- **Aim**: Count the lines below that contain the string "width" and reply with only the number.

- **Data lines**:
Start

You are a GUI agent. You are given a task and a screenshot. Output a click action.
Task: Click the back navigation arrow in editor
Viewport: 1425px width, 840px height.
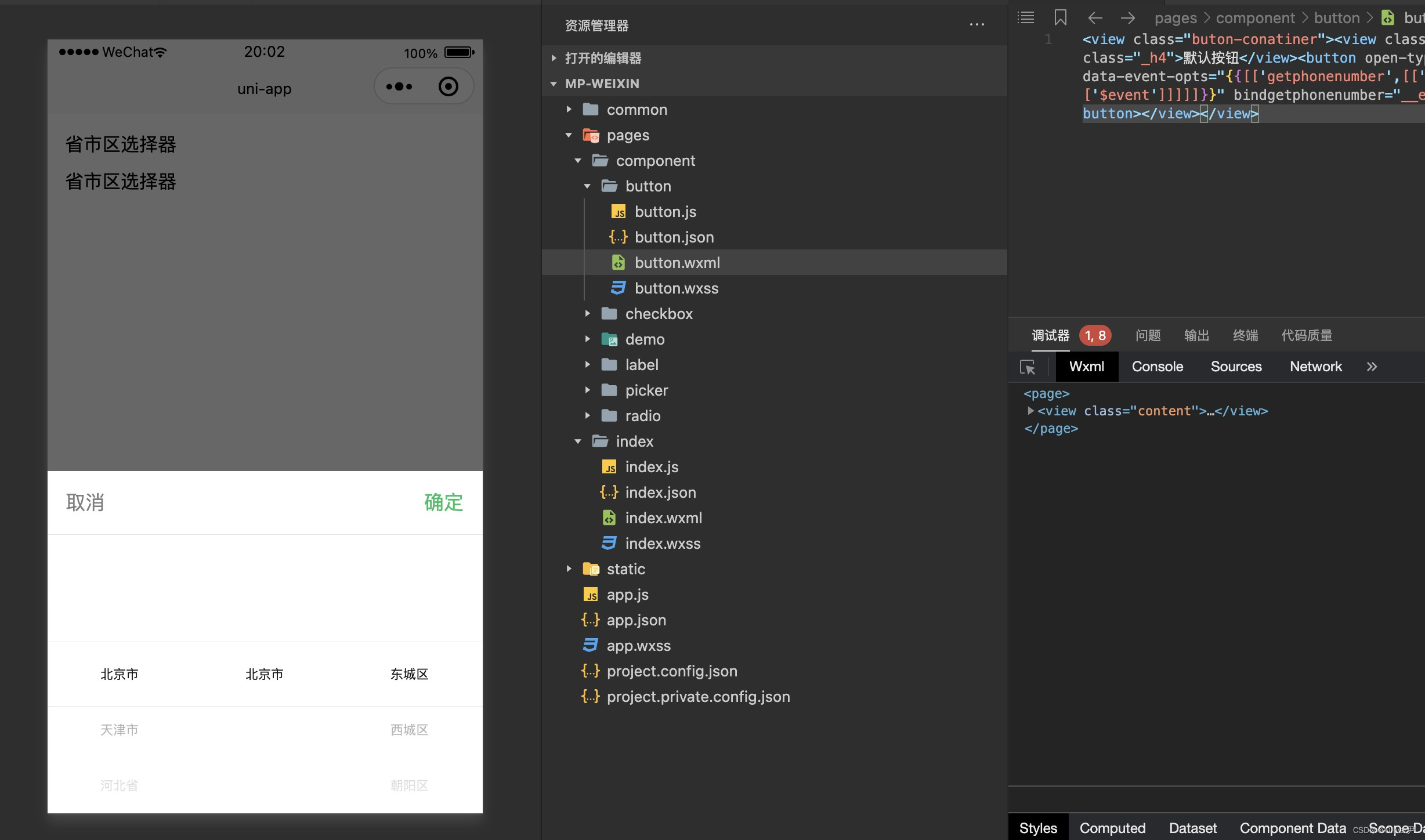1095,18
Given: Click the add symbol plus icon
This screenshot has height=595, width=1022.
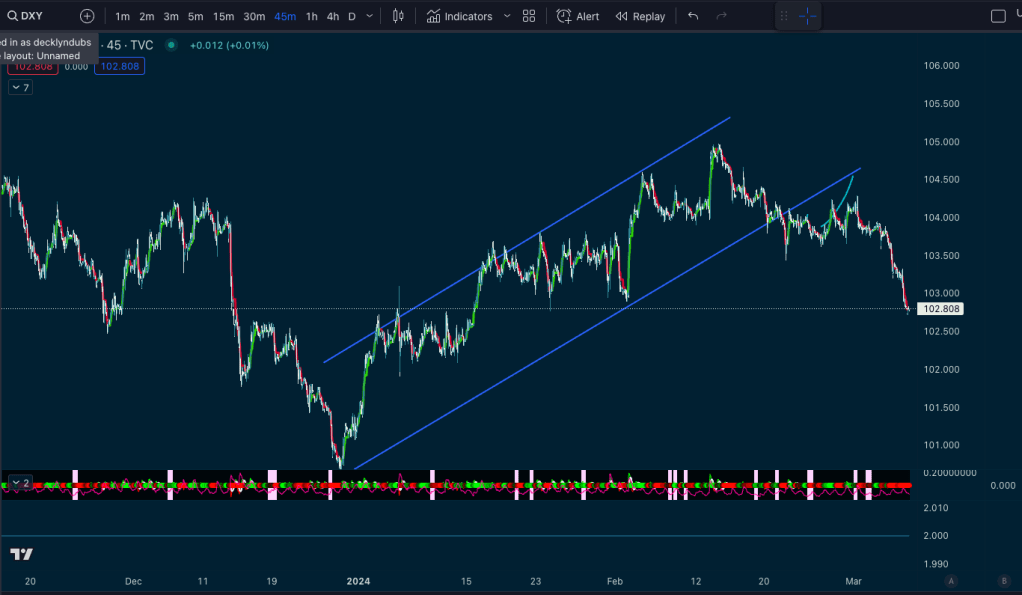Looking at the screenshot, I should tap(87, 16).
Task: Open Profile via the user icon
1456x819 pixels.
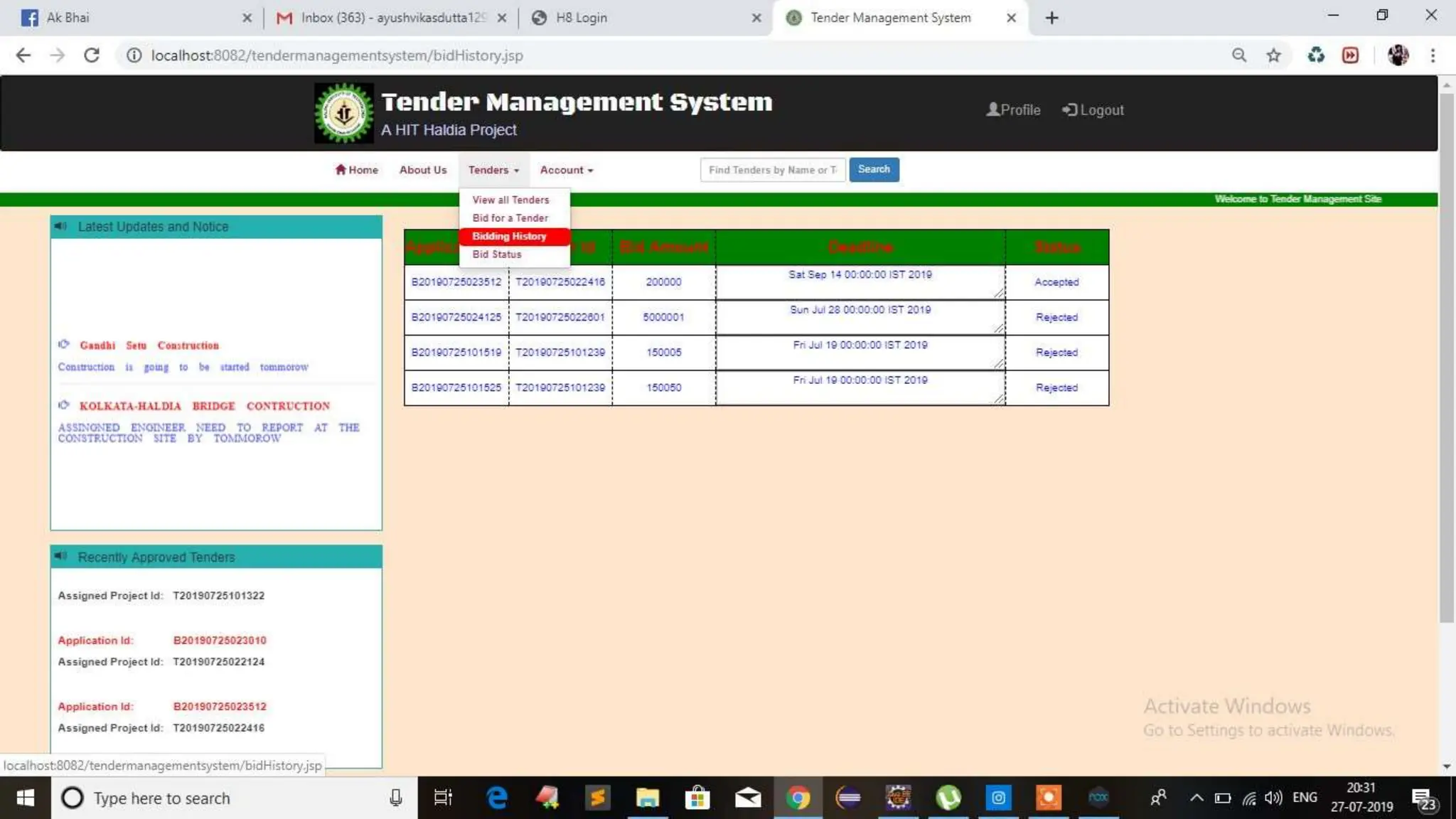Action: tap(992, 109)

End

- **Result**: 2